Di quali rischi teorici e paradigmatici parlavamo se nel frattempo si consumavano sotto i nostri occhi solo disastri? La seconda considerazione concerne la modalità attraverso cui questi fatti sociali vengono narrati dalla doxa per costruire ciò che comunemente definiamo “opinione pubblica”. Prima dello scalpore suscitato dalla sentenza del processo Eternit, che tipo di informazione è stata davvero trasmessa dai media mainstream sull’amianto? Ma soprattutto, se già erano disponibili dossier e indagini di ogni sorta da parte delle istituzioni sulla pericolosità della “polvere bianca” fin dai primi anni ’80, come si può pensare di affidare solo ad un processo contro un imprenditore un simile fatto sociale? E la responsabilità politica? Questi fatti sociali e la vicenda Isochimica in primis, infatti, ci dicono molto di più rispetto a quanto possa emergere da atti e faldoni processuali. Il “silenzio della polvere” è stato ed è ancora tale per una ragione di altra natura: l’estrazione di valore e di plusvalore dall’umano è stata ed è la costante del funzionamento dell’ordine economico basato sul culto del profitto e del Capitale a scapito di una forma degna di giustizia sociale. Un ordine che ha avuto come proprio limite solo il welfare e i diritti sociali, certamente non la risoluzione dell’abbinamento dicotomico e micidiale tra salute (non salute, in realtà) e lavoro.
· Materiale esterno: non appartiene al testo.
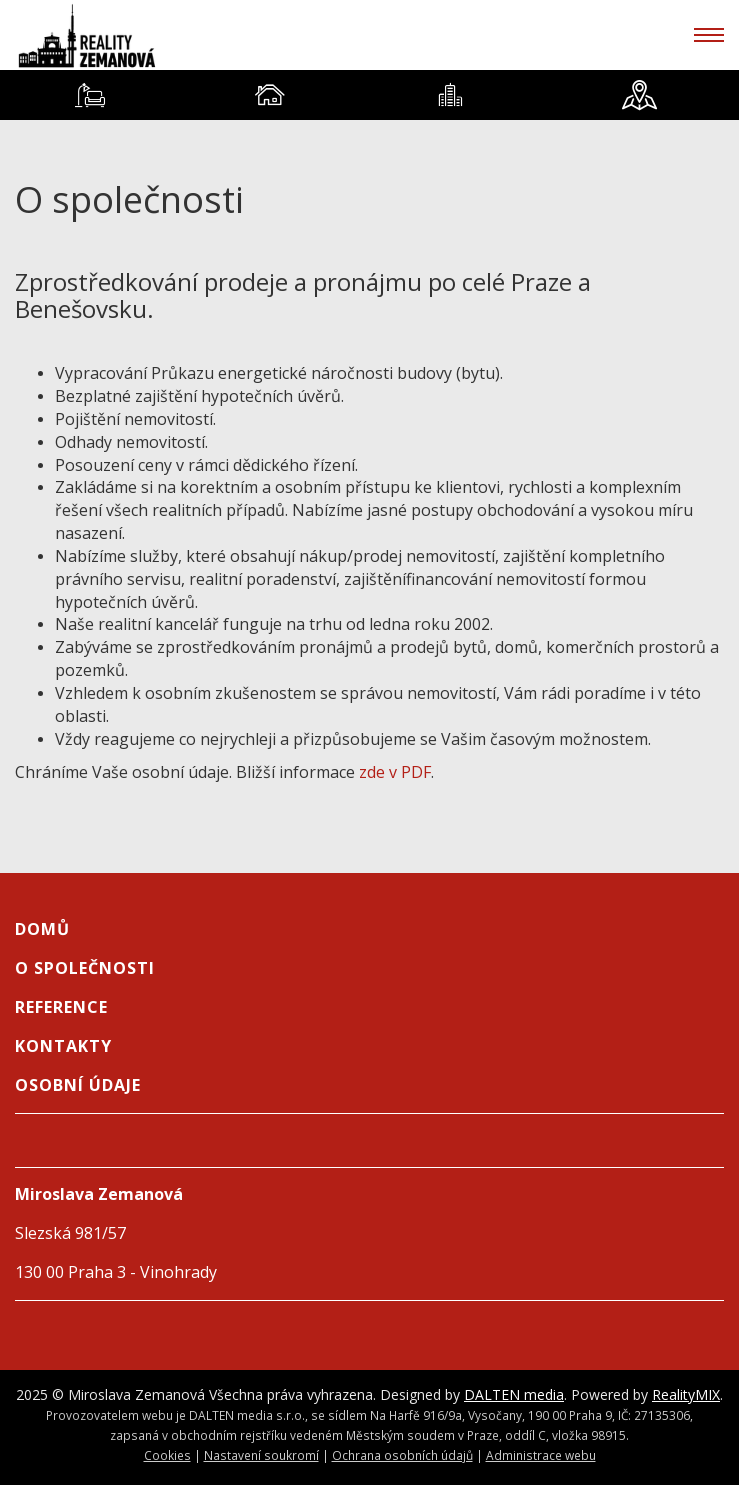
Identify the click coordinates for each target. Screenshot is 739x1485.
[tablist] (369, 95)
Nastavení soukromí (261, 1455)
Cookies (167, 1455)
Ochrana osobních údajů (402, 1455)
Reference (61, 1007)
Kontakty (63, 1046)
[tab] (90, 95)
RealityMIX (686, 1394)
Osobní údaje (78, 1085)
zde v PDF (395, 772)
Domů (42, 929)
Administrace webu (541, 1455)
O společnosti (85, 968)
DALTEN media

Avviandomi verso la chiusura mi prenderò la libertà di fare la terza e ultima considerazione. Anni fa, mentre attraversavo una montagna del Sulcis per raggiungere la splendida Piscinas, il famoso deserto rosso della Sardegna, vissi un’esperienza psichica molto forte. Quasi dinnanzi ad ogni tornante che ci conquistavamo, come fossimo in una scena che si avvitava e svitava su se stessa per ore e ore, ci si presentavano improvvisamente dinanzi degli strani ed enormi fantasmi: erano le miniere dismesse della zona. Ci apparivano gigantesche, improvvise, vuote, desolate, senza corpi, zombi senza vita, ma ancora lì, presenti, imponenti come un grande dispetto della natura e della storia o come un fantasma, appunto, di cui è pressoché impossibile liberarsi. Leggendo questo libro, l’immagine sopra descritta mi è tornata prepotentemente alla mente e spero, mi auguro, che il fantasma dell’Isochimica, così come i fantasmi di tutte le persone che facendo gli operai hanno perso la vita a causa dell’amianto o della mancata sicurezza sul lavoro, possano presentarsi continuamente ai nostri occhi e nella nostra testa, come una sorta di rimozione impossibile.